**DATA PROVIDED:**
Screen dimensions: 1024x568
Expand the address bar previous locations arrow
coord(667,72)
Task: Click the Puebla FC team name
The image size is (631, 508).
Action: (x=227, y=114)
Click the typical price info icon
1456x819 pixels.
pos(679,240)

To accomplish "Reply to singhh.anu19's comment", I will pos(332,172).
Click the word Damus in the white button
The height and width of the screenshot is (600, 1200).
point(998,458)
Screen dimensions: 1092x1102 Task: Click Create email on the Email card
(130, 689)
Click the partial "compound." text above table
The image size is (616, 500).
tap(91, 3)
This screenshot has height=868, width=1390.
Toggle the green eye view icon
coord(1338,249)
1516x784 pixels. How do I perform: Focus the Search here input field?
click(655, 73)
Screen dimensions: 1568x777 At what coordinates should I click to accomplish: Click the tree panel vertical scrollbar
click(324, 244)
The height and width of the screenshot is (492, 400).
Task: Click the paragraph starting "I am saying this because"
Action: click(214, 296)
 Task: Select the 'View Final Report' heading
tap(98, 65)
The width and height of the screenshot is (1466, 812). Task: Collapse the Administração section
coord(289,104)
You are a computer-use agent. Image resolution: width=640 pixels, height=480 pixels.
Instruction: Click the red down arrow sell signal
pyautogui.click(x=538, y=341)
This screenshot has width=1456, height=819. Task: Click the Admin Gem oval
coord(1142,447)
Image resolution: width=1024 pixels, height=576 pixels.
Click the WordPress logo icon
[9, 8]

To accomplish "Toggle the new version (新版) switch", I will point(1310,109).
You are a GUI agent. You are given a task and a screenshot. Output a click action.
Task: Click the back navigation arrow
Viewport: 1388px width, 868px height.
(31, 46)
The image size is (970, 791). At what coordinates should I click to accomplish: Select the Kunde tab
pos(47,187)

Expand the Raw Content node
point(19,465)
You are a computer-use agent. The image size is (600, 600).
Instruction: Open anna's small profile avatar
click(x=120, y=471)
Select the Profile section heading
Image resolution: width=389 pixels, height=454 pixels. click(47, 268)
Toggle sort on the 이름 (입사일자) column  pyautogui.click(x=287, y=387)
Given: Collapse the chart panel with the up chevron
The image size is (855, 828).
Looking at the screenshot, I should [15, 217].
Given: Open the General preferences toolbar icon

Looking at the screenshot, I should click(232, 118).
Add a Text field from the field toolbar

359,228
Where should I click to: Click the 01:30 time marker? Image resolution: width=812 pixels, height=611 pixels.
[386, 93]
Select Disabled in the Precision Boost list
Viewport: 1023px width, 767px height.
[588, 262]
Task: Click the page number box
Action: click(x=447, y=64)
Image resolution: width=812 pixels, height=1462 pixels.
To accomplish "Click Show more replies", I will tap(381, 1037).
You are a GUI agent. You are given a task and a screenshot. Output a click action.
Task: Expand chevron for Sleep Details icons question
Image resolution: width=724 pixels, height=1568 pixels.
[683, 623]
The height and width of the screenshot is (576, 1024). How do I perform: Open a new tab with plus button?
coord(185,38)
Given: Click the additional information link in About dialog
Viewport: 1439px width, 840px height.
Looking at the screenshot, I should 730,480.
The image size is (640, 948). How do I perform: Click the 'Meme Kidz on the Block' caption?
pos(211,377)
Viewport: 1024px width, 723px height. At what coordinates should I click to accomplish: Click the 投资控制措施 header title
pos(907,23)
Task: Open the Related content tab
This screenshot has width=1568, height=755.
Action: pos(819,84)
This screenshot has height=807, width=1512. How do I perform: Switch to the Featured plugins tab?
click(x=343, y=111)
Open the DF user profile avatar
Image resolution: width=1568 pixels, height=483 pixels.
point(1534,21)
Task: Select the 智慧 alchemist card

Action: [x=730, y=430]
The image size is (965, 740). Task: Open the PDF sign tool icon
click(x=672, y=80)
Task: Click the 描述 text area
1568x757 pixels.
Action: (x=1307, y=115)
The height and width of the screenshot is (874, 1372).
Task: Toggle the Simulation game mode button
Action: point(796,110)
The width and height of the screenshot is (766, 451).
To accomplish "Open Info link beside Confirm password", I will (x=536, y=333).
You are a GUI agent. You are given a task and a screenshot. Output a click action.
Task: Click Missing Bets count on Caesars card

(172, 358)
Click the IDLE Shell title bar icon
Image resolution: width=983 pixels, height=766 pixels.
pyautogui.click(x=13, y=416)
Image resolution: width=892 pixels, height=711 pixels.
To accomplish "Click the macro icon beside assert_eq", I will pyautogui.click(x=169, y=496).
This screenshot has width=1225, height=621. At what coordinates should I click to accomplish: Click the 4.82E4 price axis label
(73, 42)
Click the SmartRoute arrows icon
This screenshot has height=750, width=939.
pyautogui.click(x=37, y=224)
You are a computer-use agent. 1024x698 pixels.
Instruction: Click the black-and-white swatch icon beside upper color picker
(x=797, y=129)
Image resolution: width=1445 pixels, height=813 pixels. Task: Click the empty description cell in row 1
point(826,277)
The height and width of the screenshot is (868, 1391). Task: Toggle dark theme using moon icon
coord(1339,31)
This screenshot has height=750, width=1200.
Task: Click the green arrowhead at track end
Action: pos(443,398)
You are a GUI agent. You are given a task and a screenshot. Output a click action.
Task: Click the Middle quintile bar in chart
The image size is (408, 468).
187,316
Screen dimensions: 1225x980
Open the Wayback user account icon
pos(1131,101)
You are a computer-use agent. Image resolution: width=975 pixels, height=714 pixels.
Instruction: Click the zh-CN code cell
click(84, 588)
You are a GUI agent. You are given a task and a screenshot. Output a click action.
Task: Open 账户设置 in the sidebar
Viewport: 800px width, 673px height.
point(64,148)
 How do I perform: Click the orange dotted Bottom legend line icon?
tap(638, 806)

**TASK TO CARRY OUT:**
Transcribe the part of the data above that opens with the line containing "Given: Click the" and closes with the line containing "click(x=672, y=80)", including both of those lines.

**THE REPLY:**
Given: Click the additional information link in About dialog
Viewport: 1439px width, 840px height.
Looking at the screenshot, I should 730,480.
The image size is (640, 948). How do I perform: Click the 'Meme Kidz on the Block' caption?
pos(211,377)
Viewport: 1024px width, 723px height. At what coordinates should I click to accomplish: Click the 投资控制措施 header title
pos(907,23)
Task: Open the Related content tab
This screenshot has width=1568, height=755.
Action: pos(819,84)
This screenshot has height=807, width=1512. How do I perform: Switch to the Featured plugins tab?
click(x=343, y=111)
Open the DF user profile avatar
Image resolution: width=1568 pixels, height=483 pixels.
point(1534,21)
Task: Select the 智慧 alchemist card

Action: [x=730, y=430]
The image size is (965, 740). Task: Open the PDF sign tool icon
click(x=672, y=80)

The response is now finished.